**AIM OF THE TASK:**
Set down exactly the lines below between the line holding "Impress Business Library (349, 2233)" and the line holding "PUBFUN (697, 2253)", inclusive; no other line belongs in the answer.

RECORDS FOR THE EXERCISE section start

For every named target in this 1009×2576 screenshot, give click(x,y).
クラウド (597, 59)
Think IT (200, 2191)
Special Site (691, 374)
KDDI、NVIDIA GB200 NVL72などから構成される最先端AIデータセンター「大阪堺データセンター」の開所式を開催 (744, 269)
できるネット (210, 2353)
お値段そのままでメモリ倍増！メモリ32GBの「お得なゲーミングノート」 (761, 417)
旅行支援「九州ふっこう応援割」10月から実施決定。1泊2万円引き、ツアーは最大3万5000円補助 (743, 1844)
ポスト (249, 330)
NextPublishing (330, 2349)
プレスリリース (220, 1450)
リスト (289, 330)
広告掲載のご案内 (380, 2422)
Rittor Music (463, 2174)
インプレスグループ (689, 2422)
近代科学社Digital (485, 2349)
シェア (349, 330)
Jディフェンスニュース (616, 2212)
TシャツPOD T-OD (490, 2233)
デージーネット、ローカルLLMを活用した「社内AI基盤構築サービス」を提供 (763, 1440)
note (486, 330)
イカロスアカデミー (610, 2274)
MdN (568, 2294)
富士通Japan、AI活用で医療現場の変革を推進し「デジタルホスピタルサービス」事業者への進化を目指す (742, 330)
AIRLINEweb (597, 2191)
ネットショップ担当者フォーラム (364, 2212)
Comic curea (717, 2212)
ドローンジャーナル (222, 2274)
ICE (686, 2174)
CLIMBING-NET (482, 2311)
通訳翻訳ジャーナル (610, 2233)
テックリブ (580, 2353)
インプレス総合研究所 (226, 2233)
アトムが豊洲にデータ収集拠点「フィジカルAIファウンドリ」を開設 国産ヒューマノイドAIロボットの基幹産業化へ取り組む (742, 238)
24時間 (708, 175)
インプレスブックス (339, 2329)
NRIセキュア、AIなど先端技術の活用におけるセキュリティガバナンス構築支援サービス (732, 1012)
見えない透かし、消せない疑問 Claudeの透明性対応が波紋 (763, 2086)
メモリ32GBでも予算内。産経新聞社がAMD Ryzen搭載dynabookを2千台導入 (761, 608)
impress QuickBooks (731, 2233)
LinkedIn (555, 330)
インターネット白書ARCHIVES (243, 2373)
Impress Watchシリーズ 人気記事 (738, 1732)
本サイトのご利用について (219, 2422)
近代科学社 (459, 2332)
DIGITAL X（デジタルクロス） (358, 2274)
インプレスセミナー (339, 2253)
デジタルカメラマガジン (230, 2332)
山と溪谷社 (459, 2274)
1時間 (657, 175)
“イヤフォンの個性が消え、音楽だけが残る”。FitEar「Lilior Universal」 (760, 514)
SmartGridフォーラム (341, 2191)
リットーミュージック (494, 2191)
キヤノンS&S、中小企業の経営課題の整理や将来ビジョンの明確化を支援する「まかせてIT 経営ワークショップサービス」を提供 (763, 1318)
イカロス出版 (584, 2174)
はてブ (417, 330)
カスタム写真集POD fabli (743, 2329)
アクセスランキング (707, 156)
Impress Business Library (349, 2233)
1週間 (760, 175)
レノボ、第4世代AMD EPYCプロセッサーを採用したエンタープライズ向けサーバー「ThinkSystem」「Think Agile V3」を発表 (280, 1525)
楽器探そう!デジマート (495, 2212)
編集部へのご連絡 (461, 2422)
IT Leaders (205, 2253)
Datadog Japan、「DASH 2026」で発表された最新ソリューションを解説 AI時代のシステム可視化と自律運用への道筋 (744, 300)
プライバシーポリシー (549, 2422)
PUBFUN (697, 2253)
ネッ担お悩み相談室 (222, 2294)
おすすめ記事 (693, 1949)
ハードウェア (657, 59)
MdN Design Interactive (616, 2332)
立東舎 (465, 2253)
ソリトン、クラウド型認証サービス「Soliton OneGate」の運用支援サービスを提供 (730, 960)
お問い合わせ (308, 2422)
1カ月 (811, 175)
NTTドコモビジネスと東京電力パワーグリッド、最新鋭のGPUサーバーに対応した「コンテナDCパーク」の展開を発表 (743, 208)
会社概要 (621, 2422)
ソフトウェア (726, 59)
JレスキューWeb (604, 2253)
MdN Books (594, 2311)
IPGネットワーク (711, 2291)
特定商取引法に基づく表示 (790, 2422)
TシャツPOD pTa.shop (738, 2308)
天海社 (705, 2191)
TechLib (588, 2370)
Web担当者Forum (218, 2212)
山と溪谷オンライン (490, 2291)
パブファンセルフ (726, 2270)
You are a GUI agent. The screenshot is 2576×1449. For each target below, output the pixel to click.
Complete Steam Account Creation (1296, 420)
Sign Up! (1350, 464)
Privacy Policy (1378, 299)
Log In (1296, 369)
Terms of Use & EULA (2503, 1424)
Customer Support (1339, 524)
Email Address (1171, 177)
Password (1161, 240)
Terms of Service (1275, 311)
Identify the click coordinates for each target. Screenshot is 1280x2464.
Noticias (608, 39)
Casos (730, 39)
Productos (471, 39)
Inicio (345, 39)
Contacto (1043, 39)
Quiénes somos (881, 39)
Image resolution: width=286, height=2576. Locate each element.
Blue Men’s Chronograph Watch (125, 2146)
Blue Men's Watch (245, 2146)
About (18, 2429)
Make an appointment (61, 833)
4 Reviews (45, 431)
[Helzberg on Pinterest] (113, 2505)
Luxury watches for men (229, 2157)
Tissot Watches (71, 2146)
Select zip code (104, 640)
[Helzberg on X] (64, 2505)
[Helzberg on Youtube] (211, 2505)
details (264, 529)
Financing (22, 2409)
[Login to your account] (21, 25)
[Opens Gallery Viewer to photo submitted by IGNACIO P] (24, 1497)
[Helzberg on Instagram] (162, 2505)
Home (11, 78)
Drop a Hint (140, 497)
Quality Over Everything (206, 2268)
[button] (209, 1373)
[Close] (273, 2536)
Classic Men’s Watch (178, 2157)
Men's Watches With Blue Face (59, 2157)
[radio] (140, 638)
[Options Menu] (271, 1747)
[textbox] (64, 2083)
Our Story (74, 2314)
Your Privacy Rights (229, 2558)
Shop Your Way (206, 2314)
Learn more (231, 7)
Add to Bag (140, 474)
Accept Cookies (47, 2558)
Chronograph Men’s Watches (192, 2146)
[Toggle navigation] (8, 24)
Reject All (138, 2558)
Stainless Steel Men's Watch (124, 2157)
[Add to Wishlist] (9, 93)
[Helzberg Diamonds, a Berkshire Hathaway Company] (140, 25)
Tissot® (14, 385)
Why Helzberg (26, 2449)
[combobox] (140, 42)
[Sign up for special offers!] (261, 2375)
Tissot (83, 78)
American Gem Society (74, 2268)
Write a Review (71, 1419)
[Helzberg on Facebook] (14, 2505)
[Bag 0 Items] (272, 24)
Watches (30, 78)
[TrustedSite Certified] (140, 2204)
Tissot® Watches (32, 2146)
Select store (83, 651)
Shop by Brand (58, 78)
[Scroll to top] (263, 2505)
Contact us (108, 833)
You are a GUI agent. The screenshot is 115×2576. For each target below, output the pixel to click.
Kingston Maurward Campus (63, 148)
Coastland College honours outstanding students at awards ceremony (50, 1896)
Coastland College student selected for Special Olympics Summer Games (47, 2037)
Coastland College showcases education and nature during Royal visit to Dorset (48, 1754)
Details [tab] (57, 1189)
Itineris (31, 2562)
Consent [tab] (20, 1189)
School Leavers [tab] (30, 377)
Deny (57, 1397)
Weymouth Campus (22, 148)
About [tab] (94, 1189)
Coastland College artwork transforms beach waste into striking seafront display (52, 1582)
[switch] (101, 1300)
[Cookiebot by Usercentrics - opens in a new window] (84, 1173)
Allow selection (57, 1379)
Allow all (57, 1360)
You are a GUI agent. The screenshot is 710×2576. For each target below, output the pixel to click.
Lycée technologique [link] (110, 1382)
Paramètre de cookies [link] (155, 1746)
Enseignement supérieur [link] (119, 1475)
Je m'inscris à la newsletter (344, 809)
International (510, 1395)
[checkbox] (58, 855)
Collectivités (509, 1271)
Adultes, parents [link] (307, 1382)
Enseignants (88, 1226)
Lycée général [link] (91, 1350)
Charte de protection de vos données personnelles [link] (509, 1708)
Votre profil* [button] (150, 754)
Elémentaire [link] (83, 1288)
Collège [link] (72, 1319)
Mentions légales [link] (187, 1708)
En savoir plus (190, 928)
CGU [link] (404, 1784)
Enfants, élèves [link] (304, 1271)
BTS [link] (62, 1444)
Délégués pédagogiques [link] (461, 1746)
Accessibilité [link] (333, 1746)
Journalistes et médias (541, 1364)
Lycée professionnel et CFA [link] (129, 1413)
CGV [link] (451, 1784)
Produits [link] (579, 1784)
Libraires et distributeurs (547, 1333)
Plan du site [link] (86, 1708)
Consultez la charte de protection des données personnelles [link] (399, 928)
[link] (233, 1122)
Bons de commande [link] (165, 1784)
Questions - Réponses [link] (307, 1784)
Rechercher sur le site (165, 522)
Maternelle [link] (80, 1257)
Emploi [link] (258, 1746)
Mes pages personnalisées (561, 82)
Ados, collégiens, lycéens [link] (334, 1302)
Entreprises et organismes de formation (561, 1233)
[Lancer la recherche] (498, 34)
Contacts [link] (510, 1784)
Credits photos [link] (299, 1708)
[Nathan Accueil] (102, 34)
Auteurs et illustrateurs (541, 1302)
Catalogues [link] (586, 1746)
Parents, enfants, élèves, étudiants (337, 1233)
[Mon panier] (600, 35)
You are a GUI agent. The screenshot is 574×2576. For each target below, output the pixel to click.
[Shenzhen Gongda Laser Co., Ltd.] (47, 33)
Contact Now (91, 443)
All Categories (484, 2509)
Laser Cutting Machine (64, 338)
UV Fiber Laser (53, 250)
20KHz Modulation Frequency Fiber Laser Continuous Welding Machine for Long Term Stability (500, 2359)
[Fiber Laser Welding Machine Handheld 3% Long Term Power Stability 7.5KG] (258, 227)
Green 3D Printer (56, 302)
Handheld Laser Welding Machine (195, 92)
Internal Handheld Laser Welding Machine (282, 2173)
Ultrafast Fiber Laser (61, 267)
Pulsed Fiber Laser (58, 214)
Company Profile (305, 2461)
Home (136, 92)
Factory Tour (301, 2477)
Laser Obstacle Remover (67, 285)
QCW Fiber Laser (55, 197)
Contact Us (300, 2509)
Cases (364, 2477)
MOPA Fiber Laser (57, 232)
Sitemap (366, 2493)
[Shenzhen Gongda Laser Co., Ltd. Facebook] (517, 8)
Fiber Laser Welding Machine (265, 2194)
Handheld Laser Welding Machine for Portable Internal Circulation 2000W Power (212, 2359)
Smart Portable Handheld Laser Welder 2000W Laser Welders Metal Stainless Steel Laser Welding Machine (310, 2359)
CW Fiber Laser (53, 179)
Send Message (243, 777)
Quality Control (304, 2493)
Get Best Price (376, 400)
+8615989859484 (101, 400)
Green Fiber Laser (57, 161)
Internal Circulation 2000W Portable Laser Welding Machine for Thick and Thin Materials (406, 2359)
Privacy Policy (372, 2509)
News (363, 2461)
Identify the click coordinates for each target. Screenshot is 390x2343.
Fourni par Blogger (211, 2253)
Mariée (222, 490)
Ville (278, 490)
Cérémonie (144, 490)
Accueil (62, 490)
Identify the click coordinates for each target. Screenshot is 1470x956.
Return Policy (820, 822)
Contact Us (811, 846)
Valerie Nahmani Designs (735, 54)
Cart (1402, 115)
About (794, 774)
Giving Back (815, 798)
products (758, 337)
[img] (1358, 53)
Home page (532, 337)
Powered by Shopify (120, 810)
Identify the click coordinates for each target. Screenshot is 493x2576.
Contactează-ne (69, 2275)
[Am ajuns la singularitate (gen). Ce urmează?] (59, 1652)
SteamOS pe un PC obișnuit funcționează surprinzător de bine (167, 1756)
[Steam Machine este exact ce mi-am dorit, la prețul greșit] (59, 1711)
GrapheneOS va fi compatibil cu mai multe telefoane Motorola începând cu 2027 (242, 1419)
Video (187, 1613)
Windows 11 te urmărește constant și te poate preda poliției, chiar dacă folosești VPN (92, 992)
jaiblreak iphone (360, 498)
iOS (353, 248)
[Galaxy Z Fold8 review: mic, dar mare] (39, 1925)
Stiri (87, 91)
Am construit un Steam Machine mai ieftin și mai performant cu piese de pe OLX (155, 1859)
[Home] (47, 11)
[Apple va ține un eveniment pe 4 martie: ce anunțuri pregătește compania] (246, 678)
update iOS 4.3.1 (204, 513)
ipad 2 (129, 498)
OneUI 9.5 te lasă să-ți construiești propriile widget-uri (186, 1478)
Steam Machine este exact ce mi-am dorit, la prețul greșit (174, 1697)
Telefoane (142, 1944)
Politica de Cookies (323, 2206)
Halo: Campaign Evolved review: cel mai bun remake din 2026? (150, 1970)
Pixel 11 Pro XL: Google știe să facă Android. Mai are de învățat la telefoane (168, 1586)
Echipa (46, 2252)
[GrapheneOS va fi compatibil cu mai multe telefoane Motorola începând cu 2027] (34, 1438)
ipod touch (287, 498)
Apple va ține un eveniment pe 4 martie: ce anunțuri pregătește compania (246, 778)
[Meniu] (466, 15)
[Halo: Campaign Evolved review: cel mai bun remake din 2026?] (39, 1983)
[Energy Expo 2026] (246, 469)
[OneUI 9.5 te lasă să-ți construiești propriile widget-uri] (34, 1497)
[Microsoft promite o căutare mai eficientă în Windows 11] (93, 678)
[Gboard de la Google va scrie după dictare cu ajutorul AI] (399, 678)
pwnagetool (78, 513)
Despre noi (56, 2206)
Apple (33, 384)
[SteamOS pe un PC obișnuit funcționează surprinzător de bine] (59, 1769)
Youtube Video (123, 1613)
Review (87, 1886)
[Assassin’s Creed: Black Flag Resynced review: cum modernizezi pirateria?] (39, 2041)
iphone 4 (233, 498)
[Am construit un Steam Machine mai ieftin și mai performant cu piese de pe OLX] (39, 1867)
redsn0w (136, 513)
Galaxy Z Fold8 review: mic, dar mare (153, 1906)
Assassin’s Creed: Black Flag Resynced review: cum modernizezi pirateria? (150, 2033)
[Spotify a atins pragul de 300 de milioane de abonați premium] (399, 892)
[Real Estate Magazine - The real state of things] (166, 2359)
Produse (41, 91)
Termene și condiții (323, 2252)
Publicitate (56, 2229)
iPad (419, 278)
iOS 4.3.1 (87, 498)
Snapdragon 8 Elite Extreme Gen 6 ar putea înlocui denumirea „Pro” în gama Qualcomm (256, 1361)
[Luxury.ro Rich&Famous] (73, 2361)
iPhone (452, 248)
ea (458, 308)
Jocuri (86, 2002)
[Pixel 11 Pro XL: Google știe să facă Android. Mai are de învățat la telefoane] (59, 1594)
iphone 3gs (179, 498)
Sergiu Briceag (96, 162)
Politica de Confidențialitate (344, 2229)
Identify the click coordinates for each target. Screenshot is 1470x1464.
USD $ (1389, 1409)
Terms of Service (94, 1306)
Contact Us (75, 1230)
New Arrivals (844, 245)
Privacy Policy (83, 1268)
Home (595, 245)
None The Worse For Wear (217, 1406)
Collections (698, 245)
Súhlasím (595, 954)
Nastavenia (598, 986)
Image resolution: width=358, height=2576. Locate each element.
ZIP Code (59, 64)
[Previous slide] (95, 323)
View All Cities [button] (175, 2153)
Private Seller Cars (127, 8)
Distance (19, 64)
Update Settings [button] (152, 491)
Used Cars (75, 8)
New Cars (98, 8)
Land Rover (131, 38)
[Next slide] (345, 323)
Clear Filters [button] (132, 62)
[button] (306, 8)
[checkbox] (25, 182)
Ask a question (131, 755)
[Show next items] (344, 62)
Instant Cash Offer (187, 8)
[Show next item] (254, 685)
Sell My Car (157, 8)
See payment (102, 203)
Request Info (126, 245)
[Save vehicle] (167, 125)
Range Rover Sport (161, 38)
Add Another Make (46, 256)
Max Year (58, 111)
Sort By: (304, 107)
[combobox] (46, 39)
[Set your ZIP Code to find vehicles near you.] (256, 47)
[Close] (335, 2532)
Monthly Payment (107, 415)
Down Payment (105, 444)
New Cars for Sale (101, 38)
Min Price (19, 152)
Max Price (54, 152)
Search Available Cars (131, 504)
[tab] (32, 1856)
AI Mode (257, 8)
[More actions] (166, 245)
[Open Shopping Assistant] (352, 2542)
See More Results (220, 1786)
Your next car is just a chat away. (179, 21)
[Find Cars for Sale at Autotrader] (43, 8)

RECORDS FOR THE EXERCISE section end

**FINISHED EXERCISE:**
Impress Business Library (349, 2233)
1週間 (760, 175)
レノボ、第4世代AMD EPYCプロセッサーを採用したエンタープライズ向けサーバー「ThinkSystem」「Think Agile V3」を発表 (280, 1525)
楽器探そう!デジマート (495, 2212)
編集部へのご連絡 (461, 2422)
IT Leaders (205, 2253)
Datadog Japan、「DASH 2026」で発表された最新ソリューションを解説 AI時代のシステム可視化と自律運用への道筋 (744, 300)
プライバシーポリシー (549, 2422)
PUBFUN (697, 2253)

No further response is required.